━━━━━ Given passage ━━━━━

2. Regularize Payment of Public Sector Salaries and State Pensions

The Government of Yemen should prioritize the payment of public sector employee salaries and state pensions, not least because the infrequent payment of these salaries has reduced individual purchasing power and thus exacerbated the severe humanitarian crisis in Yemen. The infrequent payment of salaries has also contributed to the collapse of the education and healthcare sectors. With this in mind, the Development Champions present the following recommendations:

  • Pay the salaries of all public sector employees in state administration units across the country – in accordance with the Ministry of Civil Service and Insurance data recorded in 2014.
    • The payment of public sector employees working in the education and healthcare sectors should be prioritized, as these sectors represent 85% of all employees in state administration units.
  • Pay the state pensions of all retirees located across the country who previously qualified for pensions and completed their pension application process.
  • Coordinate with Yemeni commercial and Islamic banks to ensure that public sector employees’ salaries and state pensions are paid regularly and directly through commercial banks.
    • Part of this process could be to ensure that all approved recipients have an active account with a Yemeni commercial or Islamic bank.
  • Establish a rigorous electronic system to stop the duplication of payments for public sector employees – in accordance with the Ministry of Civil Service and Insurance data recorded in 2014.
    • Biometric data should be used to maintain accuracy, prevent fraud, avoid duplicate payments and ensure that money allocated for public sector salaries and state pensions reaches the intended beneficiaries.
  • Request support from the Saudi-led coalition to cover any financial deficit resulting from the expansion of payments to public sector employees and retirees.

3. Transforming Aden into a Model

While acknowledging that the security situation in Aden is in flux, the Government of Yemen should start taking steps that would allow the stabilization and transformation of Aden into a fully-functioning city and governorate. The government should prioritize the development of economic facilities and local infrastructure as well as the provision of essential services and security. The government must deliver a message that it is capable of creating a secure environment from which to govern and develop local areas, addressing the issues that have limited Aden’s progress, despite the liberation of the city in July 2015.

━━━━━

**Short exercise A**
Answer these questions using the Yemen recommendations passage, one answer per line:
(i) What percentage of all employees in state administration units work in the education and healthcare sectors?
(ii) Which ministry's data recorded in 2014 should guide the payment of public sector salaries?
(iii) In what month and year was Aden liberated?
**Short exercise B**
Return the portion of the Yemen recommendations passage from "3. Transforming Aden" up to and including "in July 2015.", copied exactly.
**Short exercise C**
Write the next part of the Yemen recommendations passage, starting after its final sentence.

━━━━━ Source excerpt ━━━━━

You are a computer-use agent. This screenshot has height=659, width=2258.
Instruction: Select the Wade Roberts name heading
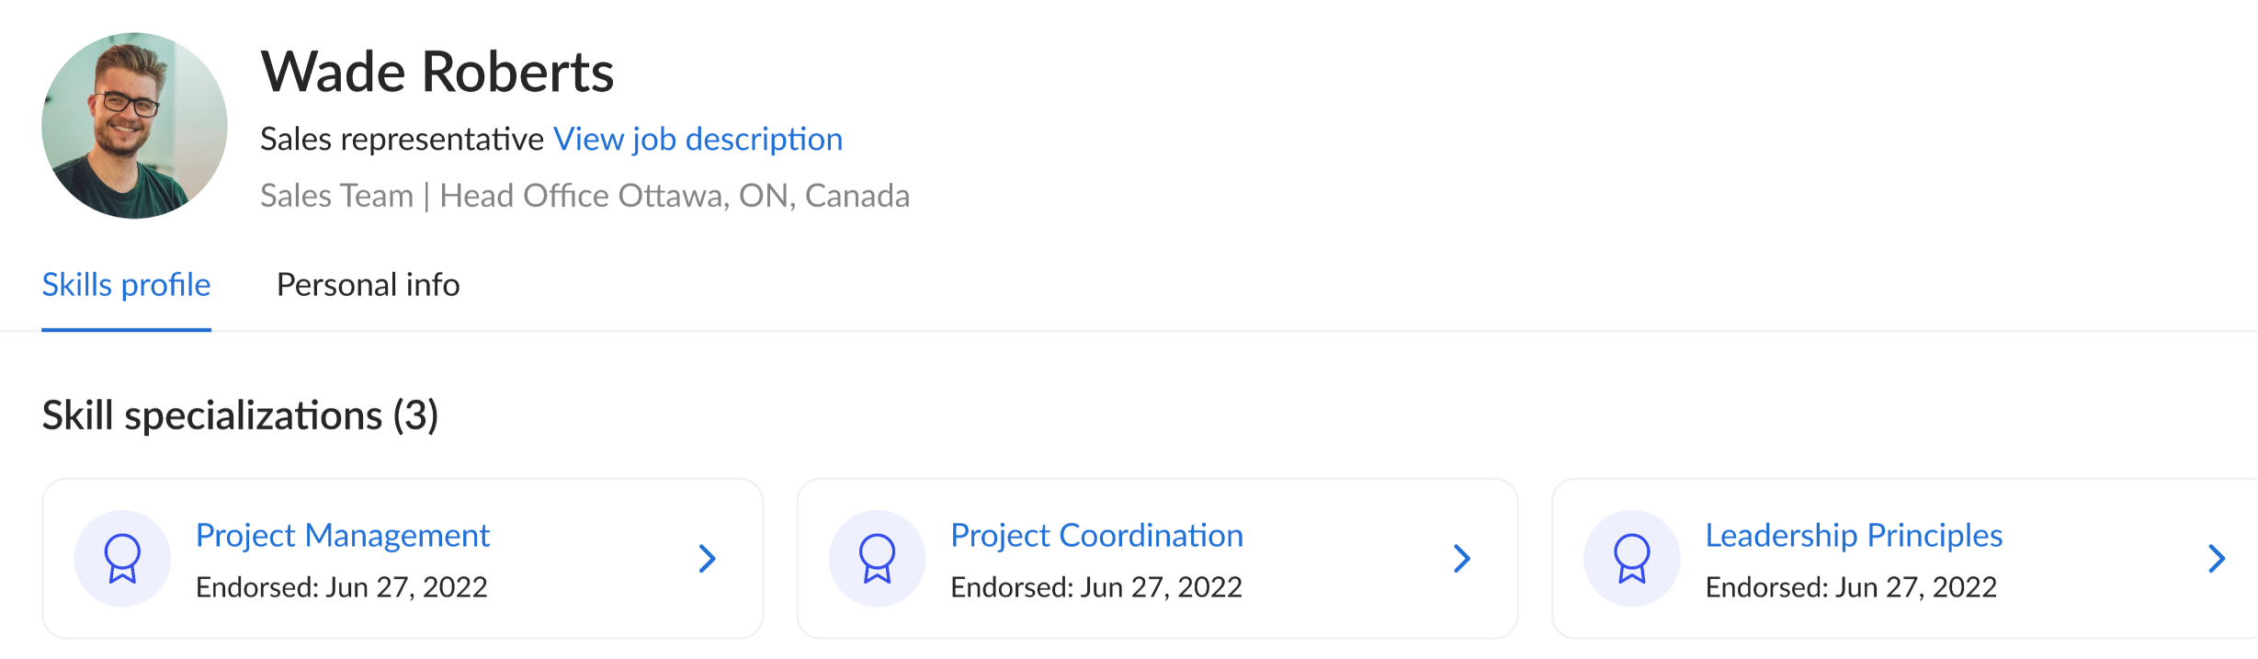[x=437, y=72]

━━━━━

**Response A**
(i) 85%
(ii) The Ministry of Civil Service and Insurance
(iii) July 2015

**Response B**
3. Transforming Aden into a Model

While acknowledging that the security situation in Aden is in flux, the Government of Yemen should start taking steps that would allow the stabilization and transformation of Aden into a fully-functioning city and governorate. The government should prioritize the development of economic facilities and local infrastructure as well as the provision of essential services and security. The government must deliver a message that it is capable of creating a secure environment from which to govern and develop local areas, addressing the issues that have limited Aden’s progress, despite the liberation of the city in July 2015.

**Response C**
Develop Aden’s Economic Resources and Infrastructure:

  • Increase the capacity of the airport, port and refinery in Aden to enhance business activity and generate additional revenues. To achieve this, the government will need to address a number of obstacles that currently prevent these vital economic and transport facilities from reaching their full potential and that also limit private sector engagement.
  • Reduce the time it takes for importers to bring commercial goods into Yemen via Aden Port.
  • Work with international organizations and shipping and insurance companies to reduce shipping costs.
    • For example, the government addressed the sudden rise in insurance fees following the attack on the French oil tanker MV Limburg off Yemen’s coast in October 2002 by establishing an escrow account to cover any insurance claims, which helped bring down insurance fees significantly.
  • Improve the services and security procedures at Aden International Airport and examine the scope for additional international flights and airlines at the airport.
  • Ensure the provision of vital services like healthcare, electricity, water, waste collection and sanitation, and combat the spread of sewage water.
  • Carry out maintenance work on the roads across Aden and connecting roads to other governorates in addition to reopening any roads that are currently closed, for example where armed groups have established security checkpoints.
  • Rebuild civilian homes damaged by fighting in Aden.
  • Renovate schools and open additional classrooms to reduce overcrowding in schools.
  • Activate the bureaus and executive offices of the different ministries.

Security:

  • Prevent the carrying of weapons inside the city and implement campaigns to prevent the proliferation of arms.
  • Ensure the freedom of movement of people and goods into and throughout Aden, while addressing any violations such as those experienced by northerners traveling to or from Aden.
    • Clamp down on people demanding bribes to allow the movement of people and goods.
      • Reopening closed roads could help to address this problem by providing alternative routes. Where only one road is available, it is easier for bribes to be extorted from travellers.
  • Introduce new traffic regulations and monitor compliance to improve road safety.
    • These regulations should include the introduction of a new mechanism or database to issue car registration numbers and license plates.
  • Enhance the ability of the police and judiciary to improve security and respect for the rule of law.
    • Seek technical support to improve policing and safety, for example by introducing CCTV as a deterrent and to identify lawbreakers.

Empower Members of the Local Community:

  • Build channels of communication and modes of participation for local community leaders in the city.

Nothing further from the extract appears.